A Professor of Political Science and International Relations in the Nasarawa State University, Keffi, Jideofor Adibe, has expressed concern about the Nigerian World Press Freedom index of 120 out of 180 countries, lamenting that the environment has continued to deteriorate.

Adibe, who was a guest on the Arise News channel programme, The Morning Show, yesterday, recalled that there was a time when the country relatively did better, but that reports from Reporters Without Borders have always shown concerns about the environment of the press freedom in Nigeria.

According to him, “From 1991 when the World Press Freedom day originated in Windhoek, Namibia, till date, a lot of things have happened and a lot of African countries have done extremely well in terms of freedom, but the environment is somehow deteriorating. If you look at Namibia that hosted it then, the emphasis was on print media.

“At that time, you could hardly count the number of African countries where press freedom was given high mark. If you look at the 2021 index, Nigeria moved down from 115 position out of 180 in 2020 to 120. By then, Ghana was ranked 30 better than the United Kingdom which ranked at 34. Namibia is the best performing and ranked 24, just one step down from its ranking in 2021.

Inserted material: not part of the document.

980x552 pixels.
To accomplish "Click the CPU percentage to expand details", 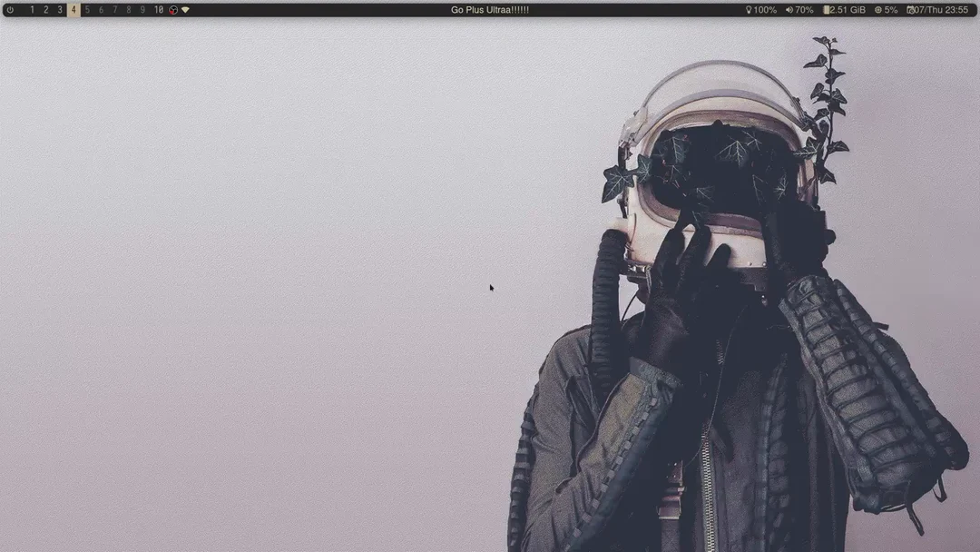I will (x=891, y=9).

“From other reports from Reporters Without Borders, they will always express concern about the environment of the press freedom in Nigeria. Virtually all the indices of development going southwards in the country, it’s been all about deterioration. Indeed, there was a time we did relatively better, but now, 120 out of 180 countries, you could say you are still better than 60 countries, but that is not enough. Senegal is ranked higher than us, so it’s really a source of concern.”

Speaking on the theme of the day: ‘Information as a Public Good’, he described free speech as something that should be promoted, which is vital in discovering the truth, and that freedom of expression should be cherished on its own.

According to him, “When you have freedom of expression, the people will become effective participants in the democratic process; although there has been a huge distrust on the part of the government, the only way to ensure that the government does not trample on the right of the press is to ensure unfettered freedom of speech which is also the first amendment in the United States Constitution.”

When his view was sought on the statement credited to President Muhammadu Buhari and the Senate President, Dr. Ahmed Lawal, that journalists should practice responsible journalism, the don said: “We do know that there is something called responsible journalism, but the state is distrusted, you cannot expect a state that is very distrusted to preach responsible journalism to you. If some of the media professionals from Lai Mohammed, Femi Adesina and Garuba Shehu come to make a speech, you don’t expect them to be against the government, you might as well turn off your television set because you know what they would say. In that sense, they must living up to the expectation, and let opposition interrogate them and boldly tell it to them when they fail. In Africa, ‘big men’ don’t like to be criticised, and when they criticised them, it becomes a different thing.”